There are still political flare-ups in sports, but they mostly feel like bad-faith actors trying to replay the greatest hits of years past. The most recent “controversy” involved the USWNT, in their last match before heading for the Olympics, supposedly “protesting” the national anthem and a World War II veteran who was playing “The Star-Spangled Banner” on a harmonica. Paris Dennard, the national spokesperson for the Republican Party, called it “SHAMEFUL,” and it started a whole Newsmax kerfuffle. The worst people you know all piled on.
Thing is: It was entirely untrue. The team’s grand gesture of disrespect was actually an illusion caused by the overhead camera, which didn’t show the flag on the other side of the stadium that the team was actually facing. This was the obvious interpretation for anyone who, like me, was watching the game, and it wouldn’t occur to any reasonable person that anything else was happening. But when you’ve been a jackass hammer for five years now, everything looks like a nail. A nail you keep missing while thwacking your own thumb.

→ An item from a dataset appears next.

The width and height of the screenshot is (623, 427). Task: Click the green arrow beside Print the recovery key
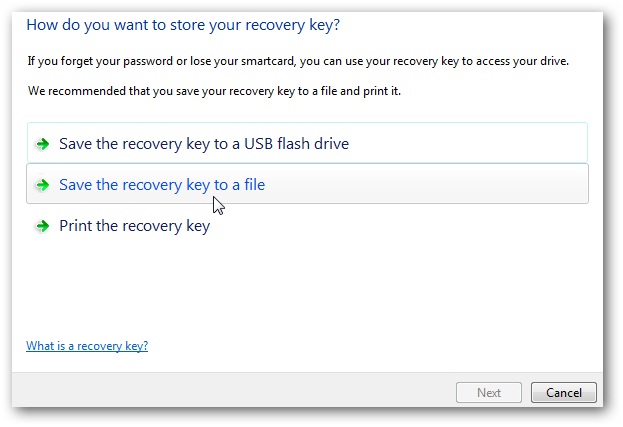click(x=42, y=226)
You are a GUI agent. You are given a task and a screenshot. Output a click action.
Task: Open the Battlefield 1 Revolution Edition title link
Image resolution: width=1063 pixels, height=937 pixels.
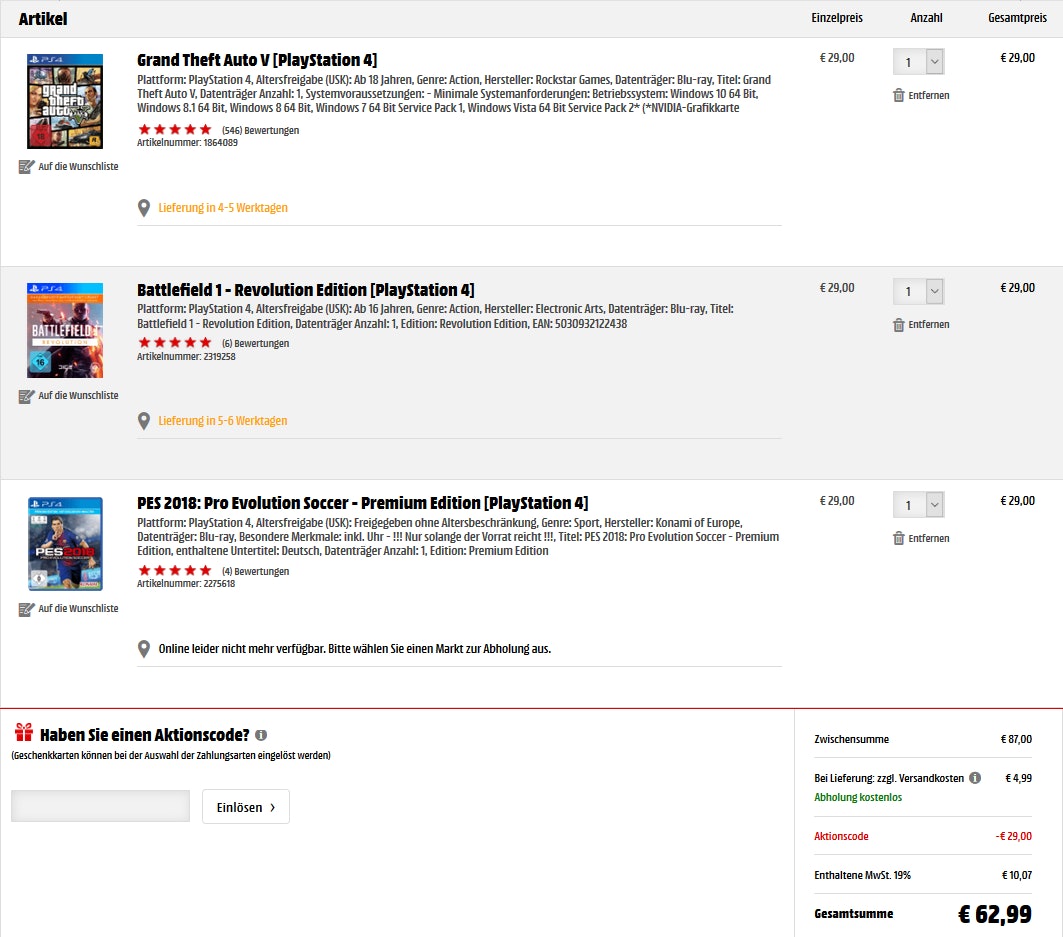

That the USWNT, a longtime target in the right-wing world, was trotted back out as a pretend villain was telling: For all the talk of these commentators claiming that athletes are dragging politics into sports, they’re the ones injecting “controversy” wherever they can. That a clearly fake national anthem story is the best they have is a sign not just that they’re desperate, but a sign that they just don’t have that much to hold onto at the moment.
This is not to say that political activism will suddenly vanish from sports, nor that it should. The upcoming Olympics is already poised to be a hotbed of political imagery, as the Olympics always are, even with the IOC (but not, tellingly, the U.S. Olympic and Paralympic Committee) trying to crack down on political speech. Organizations like More Than a Vote will remain active, particularly building up to the 2022 elections. The WNBA, in particular, has recognized activism as not just the right thing to do, but as economically advantageous. Athletes recognize their power; their voices will be heard. But also, you know, it’s not an election year, and they’re not in the middle of a pandemic for the first time in two years. Can you blame them for taking a little bit of a breather?
Like the rest of us, American sports are trying to return to some semblance of normal, and in sports, that normal, for better or worse, entails silly, harmless championship trips to the White House and big soccer games where everyone just stands and faces the flag during the national anthem so they can just get back to the game. Many fights are on the horizon. But political activism and engagement are just not at the fever pitch they were a year ago. At the moment, almost everyone just wants to play.